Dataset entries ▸

════

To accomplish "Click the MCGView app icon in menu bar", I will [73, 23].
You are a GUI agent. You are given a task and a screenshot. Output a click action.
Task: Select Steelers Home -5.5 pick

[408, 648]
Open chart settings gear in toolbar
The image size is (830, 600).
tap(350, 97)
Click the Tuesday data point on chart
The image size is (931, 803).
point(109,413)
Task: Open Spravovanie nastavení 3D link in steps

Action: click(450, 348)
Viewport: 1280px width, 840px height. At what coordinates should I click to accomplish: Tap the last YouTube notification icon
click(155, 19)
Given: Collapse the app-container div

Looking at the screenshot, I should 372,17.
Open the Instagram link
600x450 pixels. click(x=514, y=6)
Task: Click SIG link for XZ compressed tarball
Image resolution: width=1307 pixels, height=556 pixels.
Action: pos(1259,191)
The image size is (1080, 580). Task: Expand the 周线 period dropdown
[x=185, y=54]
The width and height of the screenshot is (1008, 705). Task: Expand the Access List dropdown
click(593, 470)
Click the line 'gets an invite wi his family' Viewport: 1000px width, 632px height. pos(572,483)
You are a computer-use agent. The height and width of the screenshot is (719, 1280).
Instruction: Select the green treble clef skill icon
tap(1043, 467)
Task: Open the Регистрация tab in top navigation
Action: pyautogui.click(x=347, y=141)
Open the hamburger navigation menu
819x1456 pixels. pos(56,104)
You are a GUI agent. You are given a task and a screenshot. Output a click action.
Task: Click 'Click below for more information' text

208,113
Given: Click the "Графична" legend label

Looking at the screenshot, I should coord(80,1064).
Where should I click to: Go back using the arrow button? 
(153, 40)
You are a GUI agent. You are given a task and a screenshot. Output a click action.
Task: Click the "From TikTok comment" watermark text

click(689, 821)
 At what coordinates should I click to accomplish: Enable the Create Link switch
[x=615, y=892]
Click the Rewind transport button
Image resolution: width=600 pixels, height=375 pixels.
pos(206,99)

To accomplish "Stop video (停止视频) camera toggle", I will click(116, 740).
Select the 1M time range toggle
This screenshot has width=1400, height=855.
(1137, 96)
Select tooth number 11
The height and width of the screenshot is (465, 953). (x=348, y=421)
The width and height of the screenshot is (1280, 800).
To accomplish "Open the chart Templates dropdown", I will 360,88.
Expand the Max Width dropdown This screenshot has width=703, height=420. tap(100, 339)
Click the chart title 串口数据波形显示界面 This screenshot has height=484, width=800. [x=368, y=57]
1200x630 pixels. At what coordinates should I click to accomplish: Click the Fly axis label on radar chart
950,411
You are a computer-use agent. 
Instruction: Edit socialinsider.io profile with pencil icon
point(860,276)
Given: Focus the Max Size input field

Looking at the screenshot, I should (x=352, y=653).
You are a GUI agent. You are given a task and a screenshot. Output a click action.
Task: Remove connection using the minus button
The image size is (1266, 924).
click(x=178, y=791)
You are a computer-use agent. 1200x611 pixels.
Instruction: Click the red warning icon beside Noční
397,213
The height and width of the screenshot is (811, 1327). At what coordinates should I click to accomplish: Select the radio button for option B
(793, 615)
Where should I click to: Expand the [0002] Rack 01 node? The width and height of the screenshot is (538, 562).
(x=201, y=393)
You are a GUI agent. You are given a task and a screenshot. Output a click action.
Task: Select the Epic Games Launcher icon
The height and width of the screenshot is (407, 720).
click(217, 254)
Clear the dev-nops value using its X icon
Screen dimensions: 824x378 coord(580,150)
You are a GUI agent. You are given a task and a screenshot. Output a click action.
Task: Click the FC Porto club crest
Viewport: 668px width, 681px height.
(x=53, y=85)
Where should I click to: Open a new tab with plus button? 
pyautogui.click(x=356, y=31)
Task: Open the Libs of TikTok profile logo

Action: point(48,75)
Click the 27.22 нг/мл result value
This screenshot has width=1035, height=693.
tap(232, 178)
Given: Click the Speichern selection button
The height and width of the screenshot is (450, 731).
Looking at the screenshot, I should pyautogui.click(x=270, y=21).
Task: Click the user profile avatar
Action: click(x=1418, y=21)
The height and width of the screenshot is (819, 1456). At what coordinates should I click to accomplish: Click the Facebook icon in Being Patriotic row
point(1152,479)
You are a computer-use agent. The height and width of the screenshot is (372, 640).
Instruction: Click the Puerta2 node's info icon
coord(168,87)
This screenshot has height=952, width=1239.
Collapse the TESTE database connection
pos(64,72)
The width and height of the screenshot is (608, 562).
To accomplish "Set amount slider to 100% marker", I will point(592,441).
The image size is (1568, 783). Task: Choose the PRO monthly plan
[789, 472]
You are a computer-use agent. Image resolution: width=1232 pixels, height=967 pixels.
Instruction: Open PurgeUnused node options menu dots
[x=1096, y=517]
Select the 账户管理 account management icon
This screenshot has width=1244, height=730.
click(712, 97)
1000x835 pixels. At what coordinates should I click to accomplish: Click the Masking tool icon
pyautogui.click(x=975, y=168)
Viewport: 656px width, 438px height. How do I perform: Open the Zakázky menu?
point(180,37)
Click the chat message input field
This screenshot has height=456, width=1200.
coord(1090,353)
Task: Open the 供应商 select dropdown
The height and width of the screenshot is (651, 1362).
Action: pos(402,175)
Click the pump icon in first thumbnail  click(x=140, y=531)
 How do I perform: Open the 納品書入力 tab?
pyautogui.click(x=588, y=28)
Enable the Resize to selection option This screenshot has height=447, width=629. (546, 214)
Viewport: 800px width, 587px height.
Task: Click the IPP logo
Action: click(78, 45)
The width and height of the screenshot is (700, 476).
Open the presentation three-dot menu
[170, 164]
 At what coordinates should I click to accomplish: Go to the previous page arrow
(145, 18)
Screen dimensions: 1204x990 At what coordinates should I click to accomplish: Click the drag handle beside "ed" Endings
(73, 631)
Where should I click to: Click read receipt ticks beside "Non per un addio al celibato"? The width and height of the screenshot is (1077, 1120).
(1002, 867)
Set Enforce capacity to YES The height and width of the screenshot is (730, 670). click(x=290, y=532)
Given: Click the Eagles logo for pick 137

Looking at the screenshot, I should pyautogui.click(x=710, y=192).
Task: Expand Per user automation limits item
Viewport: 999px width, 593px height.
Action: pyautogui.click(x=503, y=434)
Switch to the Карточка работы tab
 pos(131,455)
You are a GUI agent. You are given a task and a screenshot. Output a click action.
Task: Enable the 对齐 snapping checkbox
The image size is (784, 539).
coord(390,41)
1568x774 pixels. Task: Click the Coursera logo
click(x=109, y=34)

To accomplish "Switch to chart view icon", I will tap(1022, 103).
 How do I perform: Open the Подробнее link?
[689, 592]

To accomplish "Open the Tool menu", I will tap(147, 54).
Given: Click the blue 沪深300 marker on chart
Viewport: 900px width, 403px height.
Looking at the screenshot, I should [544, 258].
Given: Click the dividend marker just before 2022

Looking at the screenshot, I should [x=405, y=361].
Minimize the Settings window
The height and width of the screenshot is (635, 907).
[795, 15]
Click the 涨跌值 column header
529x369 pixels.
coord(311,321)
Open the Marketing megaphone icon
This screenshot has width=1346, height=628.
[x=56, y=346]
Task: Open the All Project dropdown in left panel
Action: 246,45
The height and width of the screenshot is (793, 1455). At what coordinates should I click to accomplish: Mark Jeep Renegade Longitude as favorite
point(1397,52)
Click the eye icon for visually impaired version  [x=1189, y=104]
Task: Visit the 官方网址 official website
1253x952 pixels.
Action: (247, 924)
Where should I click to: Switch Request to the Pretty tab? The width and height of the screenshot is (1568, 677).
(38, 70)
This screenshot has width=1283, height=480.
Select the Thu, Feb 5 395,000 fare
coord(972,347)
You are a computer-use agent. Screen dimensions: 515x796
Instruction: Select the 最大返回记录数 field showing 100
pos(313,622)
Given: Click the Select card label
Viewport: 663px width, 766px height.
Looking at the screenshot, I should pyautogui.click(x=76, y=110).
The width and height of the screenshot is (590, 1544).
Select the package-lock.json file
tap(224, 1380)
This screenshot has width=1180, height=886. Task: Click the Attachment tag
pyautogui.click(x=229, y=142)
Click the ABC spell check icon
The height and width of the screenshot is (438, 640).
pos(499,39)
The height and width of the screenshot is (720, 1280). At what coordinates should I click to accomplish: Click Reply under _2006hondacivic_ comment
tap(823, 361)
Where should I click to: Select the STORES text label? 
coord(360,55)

════

TASK TO COMPLETE ▸
What you write should match, character for character, the lines from the one with "Instruction: Select the 最大返回记录数" to the end of the data, both included.

ANSWER FOR THIS EXERCISE ▸
Instruction: Select the 最大返回记录数 field showing 100
pos(313,622)
Given: Click the Select card label
Viewport: 663px width, 766px height.
Looking at the screenshot, I should pyautogui.click(x=76, y=110).
The width and height of the screenshot is (590, 1544).
Select the package-lock.json file
tap(224, 1380)
This screenshot has width=1180, height=886. Task: Click the Attachment tag
pyautogui.click(x=229, y=142)
Click the ABC spell check icon
The height and width of the screenshot is (438, 640).
pos(499,39)
The height and width of the screenshot is (720, 1280). At what coordinates should I click to accomplish: Click Reply under _2006hondacivic_ comment
tap(823, 361)
Where should I click to: Select the STORES text label? 
coord(360,55)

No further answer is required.